Saved entries
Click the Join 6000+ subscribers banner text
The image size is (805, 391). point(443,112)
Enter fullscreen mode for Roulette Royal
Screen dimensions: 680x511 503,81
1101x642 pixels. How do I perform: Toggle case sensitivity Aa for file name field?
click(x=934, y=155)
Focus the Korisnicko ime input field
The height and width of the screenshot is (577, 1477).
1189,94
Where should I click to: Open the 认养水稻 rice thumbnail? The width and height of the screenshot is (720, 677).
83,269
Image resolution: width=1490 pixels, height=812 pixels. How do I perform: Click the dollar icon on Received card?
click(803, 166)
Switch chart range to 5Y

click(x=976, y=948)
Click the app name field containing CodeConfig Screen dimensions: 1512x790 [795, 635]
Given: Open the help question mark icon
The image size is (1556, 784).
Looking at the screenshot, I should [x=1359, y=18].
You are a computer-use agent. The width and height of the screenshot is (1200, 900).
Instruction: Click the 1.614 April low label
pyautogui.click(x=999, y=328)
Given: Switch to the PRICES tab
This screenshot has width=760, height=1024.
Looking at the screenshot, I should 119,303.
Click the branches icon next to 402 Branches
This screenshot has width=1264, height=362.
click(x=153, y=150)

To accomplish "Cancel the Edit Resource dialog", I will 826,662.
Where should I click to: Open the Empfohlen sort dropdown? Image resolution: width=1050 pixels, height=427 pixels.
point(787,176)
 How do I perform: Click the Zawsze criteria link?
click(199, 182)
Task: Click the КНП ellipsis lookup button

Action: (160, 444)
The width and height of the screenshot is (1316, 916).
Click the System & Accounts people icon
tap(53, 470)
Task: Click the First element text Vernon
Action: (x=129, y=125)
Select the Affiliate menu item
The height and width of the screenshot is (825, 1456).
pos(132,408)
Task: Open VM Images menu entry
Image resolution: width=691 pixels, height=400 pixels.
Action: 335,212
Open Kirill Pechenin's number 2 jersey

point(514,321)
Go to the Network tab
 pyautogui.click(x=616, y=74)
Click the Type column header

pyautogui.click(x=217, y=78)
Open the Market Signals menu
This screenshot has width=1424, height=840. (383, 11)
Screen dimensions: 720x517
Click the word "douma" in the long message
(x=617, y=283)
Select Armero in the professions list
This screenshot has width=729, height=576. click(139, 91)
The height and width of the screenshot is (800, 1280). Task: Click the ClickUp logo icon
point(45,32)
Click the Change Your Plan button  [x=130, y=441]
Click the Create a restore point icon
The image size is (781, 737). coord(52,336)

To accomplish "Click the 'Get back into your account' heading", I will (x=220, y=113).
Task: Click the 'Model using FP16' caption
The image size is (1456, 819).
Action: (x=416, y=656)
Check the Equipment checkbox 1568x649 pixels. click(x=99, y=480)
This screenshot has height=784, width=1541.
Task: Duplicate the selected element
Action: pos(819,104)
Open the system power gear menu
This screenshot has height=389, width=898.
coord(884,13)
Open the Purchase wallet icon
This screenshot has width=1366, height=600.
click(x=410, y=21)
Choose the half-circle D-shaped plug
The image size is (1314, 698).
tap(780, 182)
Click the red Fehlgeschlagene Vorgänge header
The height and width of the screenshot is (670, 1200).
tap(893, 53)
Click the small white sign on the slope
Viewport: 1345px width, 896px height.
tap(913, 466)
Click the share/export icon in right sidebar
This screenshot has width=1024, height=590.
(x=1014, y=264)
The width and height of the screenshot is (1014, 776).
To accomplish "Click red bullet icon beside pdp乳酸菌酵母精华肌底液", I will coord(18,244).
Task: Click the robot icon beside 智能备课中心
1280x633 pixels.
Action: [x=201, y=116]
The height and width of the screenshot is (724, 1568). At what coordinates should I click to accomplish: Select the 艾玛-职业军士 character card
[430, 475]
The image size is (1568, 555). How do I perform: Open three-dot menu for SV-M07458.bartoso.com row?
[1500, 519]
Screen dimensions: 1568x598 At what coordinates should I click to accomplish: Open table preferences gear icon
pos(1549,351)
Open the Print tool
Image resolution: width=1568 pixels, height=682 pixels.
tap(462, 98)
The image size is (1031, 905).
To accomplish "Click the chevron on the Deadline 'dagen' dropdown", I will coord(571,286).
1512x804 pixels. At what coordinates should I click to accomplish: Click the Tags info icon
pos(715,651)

Instructions for the task - Give the items as a numbered list, starting at the line that contains "Where should I click to: Open the Empfohlen" and ending at the line that contains "This screenshot has width=1424, height=840.", with blank lines left out.

Complete response -
1. Where should I click to: Open the Empfohlen sort dropdown? Image resolution: width=1050 pixels, height=427 pixels.
2. point(787,176)
3.  How do I perform: Click the Zawsze criteria link?
4. click(199, 182)
5. Task: Click the КНП ellipsis lookup button
6. Action: (160, 444)
7. The width and height of the screenshot is (1316, 916).
8. Click the System & Accounts people icon
9. tap(53, 470)
10. Task: Click the First element text Vernon
11. Action: (x=129, y=125)
12. Select the Affiliate menu item
13. The height and width of the screenshot is (825, 1456).
14. pos(132,408)
15. Task: Open VM Images menu entry
16. Image resolution: width=691 pixels, height=400 pixels.
17. Action: 335,212
18. Open Kirill Pechenin's number 2 jersey
19. point(514,321)
20. Go to the Network tab
21.  pyautogui.click(x=616, y=74)
22. Click the Type column header
23. pyautogui.click(x=217, y=78)
24. Open the Market Signals menu
25. This screenshot has width=1424, height=840. (383, 11)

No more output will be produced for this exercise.